◆ **Exercise prompt**
Continue the passage below about Alibay's work on NASA's Mars missions, picking up after its final sentence.

◆ **Given passage**
In 2016, she became a Payload Systems Engineer on the InSight mission, a robotic lander spacecraft that was designed to study the interior of the planet Mars, to where it lifted off on May 5, 2018. Before the launch, Alibay had been responsible for the proper integration and testing of all of the spacecrat's instruments. While the mission waited for the spacecraft to land on the surface of Mars, Alibay helped the teams prepare for operations, and she tested the detector equipment. To celebrate the landing on Mars on November 26, 2018, she had her hair dyed red to match the colour of Mars and of the InSight logo.
In 2019, Alibay joined the Mars 2020 mobility team. Her duty was to ensure that the rover did not get lost on Mars. During surface operations after the February 18, 2021 landing, she was the Tactical Integration Lead and an interface between the Perseverance rover and Ingenuity. On April 19, 2021, Alibay was part of the Jet Propulsion Laboratory team that successfully made Ingenuity, the first powered-controlled aircraft to fly on another planet.

Alibay in 2019 also participated as a speaker during an interactive STEM discussion with students attending the 70th International Astronautical Congress. This STEM discussion was part of NASAs STEM engagement where the goal is to invest in STEM engagement are focused on building a future STEM workforce, through program elements designed to bolster capacity and to attract, engage and enable students to move toward STEM careers through NASA-unique opportunities.

◆ **Extracted records**
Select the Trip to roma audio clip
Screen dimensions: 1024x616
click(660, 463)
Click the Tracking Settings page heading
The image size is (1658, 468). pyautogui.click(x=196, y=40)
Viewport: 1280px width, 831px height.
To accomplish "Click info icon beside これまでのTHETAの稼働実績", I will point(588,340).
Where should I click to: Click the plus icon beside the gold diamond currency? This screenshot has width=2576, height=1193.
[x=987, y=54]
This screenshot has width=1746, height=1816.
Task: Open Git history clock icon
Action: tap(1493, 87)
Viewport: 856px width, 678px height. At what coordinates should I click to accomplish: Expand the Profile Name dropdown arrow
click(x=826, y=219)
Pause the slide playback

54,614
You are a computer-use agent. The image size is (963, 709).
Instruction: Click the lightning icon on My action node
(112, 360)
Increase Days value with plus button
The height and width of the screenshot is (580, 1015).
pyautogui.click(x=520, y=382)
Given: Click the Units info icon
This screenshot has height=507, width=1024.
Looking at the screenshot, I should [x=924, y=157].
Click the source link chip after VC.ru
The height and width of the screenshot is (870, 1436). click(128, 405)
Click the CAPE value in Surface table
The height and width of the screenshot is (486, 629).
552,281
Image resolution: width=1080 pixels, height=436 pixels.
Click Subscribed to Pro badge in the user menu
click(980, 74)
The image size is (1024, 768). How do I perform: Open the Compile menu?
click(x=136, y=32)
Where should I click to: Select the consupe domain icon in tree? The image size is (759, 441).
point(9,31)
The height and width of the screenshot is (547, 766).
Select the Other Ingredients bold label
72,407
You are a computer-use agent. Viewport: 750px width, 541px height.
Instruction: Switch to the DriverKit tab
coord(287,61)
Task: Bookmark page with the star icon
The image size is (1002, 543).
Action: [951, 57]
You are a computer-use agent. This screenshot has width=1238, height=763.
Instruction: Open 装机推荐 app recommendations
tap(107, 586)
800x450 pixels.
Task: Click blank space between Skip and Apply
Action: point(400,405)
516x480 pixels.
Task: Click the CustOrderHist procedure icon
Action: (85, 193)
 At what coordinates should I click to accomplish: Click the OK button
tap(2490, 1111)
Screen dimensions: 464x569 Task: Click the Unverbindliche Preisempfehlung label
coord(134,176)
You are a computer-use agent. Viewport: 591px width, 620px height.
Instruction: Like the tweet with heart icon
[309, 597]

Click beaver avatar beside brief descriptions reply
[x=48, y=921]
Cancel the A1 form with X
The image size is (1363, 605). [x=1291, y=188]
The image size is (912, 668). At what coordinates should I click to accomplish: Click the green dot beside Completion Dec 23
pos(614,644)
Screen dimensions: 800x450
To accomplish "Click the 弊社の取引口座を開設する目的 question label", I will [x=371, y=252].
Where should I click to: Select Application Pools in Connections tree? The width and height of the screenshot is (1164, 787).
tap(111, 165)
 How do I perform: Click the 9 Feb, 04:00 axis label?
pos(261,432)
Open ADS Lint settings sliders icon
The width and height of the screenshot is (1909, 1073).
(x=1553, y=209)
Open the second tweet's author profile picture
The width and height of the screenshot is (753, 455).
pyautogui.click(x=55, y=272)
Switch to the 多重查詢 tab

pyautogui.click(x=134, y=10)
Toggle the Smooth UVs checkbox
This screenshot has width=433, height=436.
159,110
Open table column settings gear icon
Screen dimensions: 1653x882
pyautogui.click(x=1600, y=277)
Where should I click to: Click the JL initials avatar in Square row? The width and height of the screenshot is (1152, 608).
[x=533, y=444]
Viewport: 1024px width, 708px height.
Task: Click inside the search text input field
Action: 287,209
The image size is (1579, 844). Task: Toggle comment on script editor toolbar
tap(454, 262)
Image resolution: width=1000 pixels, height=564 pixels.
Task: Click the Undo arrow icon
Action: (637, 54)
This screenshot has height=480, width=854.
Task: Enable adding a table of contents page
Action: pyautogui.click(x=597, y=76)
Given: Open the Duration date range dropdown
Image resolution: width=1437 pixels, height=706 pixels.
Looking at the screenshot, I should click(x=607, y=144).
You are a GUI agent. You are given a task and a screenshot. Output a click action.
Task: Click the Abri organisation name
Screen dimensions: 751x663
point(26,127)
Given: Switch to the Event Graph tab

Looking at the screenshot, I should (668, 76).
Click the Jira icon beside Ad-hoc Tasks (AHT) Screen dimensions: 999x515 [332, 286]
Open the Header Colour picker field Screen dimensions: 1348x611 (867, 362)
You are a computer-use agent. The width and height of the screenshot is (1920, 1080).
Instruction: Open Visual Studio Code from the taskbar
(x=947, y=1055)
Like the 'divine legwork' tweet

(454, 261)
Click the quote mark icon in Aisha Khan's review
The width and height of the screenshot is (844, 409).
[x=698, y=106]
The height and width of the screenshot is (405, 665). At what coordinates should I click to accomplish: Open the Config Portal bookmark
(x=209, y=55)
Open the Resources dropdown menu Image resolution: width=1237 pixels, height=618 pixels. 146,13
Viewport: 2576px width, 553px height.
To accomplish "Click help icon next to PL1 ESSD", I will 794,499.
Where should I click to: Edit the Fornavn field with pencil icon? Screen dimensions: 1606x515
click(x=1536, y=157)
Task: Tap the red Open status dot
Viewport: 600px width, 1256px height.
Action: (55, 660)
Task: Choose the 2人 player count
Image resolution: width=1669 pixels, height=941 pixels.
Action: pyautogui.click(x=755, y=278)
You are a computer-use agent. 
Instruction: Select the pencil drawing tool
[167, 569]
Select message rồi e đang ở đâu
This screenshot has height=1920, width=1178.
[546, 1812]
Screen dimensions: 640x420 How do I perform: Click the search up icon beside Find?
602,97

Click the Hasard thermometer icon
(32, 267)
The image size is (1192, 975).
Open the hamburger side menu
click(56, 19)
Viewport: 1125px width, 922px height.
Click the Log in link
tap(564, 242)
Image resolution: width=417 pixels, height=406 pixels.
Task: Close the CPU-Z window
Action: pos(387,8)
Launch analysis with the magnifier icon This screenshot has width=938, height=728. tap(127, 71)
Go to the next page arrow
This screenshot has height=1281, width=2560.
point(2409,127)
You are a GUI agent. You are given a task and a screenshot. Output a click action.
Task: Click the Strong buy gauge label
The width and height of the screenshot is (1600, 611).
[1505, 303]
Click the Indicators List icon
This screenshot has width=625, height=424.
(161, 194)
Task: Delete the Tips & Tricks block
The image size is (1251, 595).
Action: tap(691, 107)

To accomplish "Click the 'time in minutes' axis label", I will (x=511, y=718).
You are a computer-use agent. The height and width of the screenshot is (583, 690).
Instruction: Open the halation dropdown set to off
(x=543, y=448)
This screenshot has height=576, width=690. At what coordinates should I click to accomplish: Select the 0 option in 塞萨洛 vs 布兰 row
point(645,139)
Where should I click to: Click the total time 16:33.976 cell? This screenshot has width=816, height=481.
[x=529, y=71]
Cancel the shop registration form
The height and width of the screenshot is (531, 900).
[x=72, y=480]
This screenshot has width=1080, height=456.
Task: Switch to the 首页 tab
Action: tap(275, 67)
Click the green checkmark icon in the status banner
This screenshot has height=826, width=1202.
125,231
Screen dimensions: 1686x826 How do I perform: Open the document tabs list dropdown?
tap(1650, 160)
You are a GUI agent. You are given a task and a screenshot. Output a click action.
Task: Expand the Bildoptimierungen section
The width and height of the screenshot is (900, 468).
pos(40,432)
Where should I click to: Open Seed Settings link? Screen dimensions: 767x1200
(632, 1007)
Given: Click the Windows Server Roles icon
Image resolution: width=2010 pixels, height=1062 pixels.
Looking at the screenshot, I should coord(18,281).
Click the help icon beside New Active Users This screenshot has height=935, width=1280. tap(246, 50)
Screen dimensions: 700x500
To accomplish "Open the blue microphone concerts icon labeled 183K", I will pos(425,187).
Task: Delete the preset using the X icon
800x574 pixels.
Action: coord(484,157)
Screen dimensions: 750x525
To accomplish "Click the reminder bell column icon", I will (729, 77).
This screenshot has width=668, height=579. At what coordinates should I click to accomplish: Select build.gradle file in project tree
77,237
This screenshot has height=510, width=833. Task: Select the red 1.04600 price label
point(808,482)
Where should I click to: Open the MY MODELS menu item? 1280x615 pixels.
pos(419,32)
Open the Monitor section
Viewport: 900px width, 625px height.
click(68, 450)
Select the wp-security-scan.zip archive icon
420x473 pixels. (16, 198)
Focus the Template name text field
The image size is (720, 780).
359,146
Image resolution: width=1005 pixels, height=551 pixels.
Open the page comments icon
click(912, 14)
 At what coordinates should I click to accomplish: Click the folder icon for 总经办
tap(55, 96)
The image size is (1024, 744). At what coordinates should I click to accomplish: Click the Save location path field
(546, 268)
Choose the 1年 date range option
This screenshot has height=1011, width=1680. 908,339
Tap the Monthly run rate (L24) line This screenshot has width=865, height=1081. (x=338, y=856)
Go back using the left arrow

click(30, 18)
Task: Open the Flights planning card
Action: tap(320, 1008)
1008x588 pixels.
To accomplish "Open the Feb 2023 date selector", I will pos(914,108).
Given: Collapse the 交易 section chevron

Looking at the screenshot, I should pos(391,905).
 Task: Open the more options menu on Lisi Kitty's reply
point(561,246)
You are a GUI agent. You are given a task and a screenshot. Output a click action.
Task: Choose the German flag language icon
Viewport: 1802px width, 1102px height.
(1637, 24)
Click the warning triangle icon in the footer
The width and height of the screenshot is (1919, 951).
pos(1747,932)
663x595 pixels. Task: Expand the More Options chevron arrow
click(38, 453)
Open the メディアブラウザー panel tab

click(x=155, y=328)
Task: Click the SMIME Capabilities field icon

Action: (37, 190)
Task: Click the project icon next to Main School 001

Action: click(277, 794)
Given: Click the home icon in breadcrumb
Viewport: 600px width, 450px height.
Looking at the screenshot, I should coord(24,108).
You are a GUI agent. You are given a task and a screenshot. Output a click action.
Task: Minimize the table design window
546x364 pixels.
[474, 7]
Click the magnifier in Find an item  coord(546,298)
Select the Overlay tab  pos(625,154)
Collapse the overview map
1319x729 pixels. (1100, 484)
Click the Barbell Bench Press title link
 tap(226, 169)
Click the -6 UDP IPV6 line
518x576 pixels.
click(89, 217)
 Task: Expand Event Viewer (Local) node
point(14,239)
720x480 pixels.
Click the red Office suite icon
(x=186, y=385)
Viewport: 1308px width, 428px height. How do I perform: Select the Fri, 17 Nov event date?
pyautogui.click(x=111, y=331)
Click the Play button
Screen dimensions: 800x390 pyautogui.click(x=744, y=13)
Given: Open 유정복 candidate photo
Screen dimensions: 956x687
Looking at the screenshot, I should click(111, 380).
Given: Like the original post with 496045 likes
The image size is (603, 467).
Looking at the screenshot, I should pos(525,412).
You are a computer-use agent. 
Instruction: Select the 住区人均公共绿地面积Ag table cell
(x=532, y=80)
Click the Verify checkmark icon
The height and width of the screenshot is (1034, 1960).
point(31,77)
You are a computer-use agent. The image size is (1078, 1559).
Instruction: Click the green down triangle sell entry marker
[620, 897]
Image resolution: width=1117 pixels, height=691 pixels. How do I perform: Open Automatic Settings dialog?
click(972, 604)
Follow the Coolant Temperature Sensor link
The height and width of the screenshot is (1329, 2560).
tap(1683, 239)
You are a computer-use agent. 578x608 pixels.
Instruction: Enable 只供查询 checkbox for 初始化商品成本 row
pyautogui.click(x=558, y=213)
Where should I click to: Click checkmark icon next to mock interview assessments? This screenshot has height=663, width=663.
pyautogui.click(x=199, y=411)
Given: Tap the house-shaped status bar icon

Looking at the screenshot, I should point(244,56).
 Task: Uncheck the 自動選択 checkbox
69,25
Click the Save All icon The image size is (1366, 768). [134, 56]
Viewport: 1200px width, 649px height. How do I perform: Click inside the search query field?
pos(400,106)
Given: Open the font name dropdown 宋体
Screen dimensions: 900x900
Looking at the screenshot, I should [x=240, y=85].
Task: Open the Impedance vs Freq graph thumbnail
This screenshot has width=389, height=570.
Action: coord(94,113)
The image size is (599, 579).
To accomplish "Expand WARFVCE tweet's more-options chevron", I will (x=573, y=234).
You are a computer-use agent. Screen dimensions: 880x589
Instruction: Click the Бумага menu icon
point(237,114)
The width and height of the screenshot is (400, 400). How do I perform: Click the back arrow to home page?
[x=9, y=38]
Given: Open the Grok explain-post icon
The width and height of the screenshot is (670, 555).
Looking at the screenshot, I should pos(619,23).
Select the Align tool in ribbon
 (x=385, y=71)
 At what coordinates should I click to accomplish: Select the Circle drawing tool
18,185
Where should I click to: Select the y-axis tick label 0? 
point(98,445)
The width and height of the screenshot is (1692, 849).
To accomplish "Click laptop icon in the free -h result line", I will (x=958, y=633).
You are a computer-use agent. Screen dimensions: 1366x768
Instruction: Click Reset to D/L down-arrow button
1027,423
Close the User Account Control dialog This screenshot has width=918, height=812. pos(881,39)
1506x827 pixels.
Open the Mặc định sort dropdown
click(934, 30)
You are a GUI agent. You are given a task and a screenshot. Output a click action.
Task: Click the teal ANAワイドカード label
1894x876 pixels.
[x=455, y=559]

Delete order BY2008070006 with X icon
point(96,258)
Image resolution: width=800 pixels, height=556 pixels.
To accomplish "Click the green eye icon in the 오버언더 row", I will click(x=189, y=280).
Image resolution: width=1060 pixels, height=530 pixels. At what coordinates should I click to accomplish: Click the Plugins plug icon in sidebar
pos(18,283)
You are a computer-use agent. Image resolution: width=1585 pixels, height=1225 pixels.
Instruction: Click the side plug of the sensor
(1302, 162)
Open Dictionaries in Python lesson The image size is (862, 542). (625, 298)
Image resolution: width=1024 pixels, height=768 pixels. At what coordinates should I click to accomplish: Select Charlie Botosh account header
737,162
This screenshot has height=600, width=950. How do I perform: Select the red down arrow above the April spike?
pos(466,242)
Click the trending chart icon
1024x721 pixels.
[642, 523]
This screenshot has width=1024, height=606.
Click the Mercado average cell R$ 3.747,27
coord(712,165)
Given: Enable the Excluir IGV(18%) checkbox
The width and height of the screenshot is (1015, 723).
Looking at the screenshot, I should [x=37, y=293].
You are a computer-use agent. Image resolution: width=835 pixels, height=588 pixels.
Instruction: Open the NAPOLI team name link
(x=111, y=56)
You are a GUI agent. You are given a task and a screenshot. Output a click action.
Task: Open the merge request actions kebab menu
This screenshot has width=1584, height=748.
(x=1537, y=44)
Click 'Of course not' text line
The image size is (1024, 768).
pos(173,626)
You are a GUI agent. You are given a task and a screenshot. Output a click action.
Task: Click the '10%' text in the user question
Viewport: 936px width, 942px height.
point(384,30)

◆ **Result**
She works on diversity and inclusion in STEM, both to increase them in her work environment and to prevent others from facing the challenges that she had as an LGBTQ+ immigrant woman of colour.

She was also featured on the Season 2 Episode 2 of the "This Being Human" podcast sponsored by the Aga Khan Museum.

==Personal life==
Alibay has spoken to the value of good mentors when she was an intern, and she mentors women interns as a result of those positive experiences. She indicated that a guidance counsellor had once attempted to dissuade her from engineering since it is a male-dominated career.

Her favourite moon is Saturn's Enceladus. Alibay often enjoys outdoor activities such as rock climbing, backpacking, mountaineering, and hiking. She also enjoys volunteering and giving back to her community where she volunteers as part of the Big Brothers Big Sisters of America program, as well as a CASA (Court Appointed Special Advocat) in Los Angeles. She also is regularly involved in a variety of outreach activities, including giving talks, mentoring students, and teaching at space camp.